## Exercise
Copy word for word the stretch of the records that begins with the line containing "At what (x,y)" and ends with the line containing "close is located at coordinates (2246, 66).", including both of those lines.

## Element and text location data
------------------------

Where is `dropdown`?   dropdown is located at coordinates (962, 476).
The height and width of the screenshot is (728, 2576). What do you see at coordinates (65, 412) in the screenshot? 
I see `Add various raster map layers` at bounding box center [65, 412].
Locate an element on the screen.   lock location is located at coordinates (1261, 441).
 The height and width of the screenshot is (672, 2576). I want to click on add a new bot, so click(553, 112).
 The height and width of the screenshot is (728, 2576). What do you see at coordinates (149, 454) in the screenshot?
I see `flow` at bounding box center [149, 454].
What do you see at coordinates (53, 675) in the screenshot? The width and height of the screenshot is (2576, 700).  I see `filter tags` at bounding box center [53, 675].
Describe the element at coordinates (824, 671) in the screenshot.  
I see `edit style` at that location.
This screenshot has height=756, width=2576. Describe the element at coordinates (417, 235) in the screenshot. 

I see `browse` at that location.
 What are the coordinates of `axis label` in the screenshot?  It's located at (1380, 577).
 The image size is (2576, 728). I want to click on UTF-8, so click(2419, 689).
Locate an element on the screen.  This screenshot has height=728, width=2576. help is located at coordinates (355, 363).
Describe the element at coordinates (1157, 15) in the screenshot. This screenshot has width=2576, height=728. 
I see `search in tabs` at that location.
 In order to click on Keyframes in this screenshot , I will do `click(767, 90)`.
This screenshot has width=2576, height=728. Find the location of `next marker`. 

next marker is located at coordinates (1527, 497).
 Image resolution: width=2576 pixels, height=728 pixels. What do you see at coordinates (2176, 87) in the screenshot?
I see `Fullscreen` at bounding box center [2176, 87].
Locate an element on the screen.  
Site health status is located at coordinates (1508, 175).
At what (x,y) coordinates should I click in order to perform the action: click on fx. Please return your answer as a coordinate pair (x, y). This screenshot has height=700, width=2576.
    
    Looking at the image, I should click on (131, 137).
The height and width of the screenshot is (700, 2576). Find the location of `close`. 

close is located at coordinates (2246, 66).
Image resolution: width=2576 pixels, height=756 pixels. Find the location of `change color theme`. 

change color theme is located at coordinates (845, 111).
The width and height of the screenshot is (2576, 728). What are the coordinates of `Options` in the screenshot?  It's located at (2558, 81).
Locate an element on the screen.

------------------------

## Complete response
At what (x,y) coordinates should I click in order to perform the action: click on fx. Please return your answer as a coordinate pair (x, y). This screenshot has height=700, width=2576.
    
    Looking at the image, I should click on (131, 137).
The height and width of the screenshot is (700, 2576). Find the location of `close`. 

close is located at coordinates (2246, 66).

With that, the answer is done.